*AIM OF THE TASK:* The required answer is an exact copy of the records below, without pictures.

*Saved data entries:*

++++

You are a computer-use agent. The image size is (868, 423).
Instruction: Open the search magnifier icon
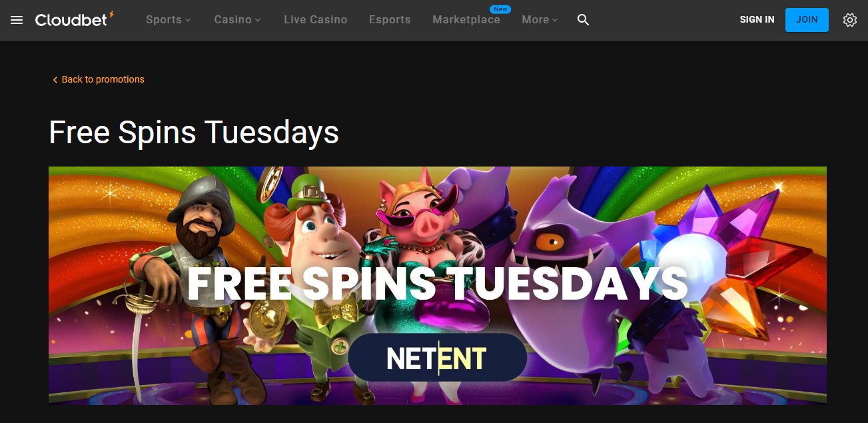pos(583,20)
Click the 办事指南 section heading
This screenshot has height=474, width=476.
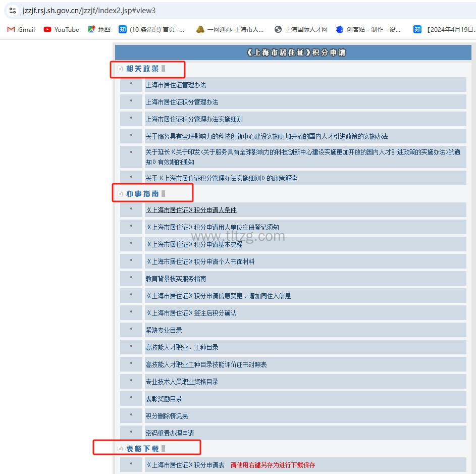point(142,194)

++++

*TASK ANSWER:*
You are a computer-use agent. The image size is (868, 423).
Instruction: Open the search magnifier icon
pos(583,20)
Click the 办事指南 section heading
This screenshot has height=474, width=476.
point(142,194)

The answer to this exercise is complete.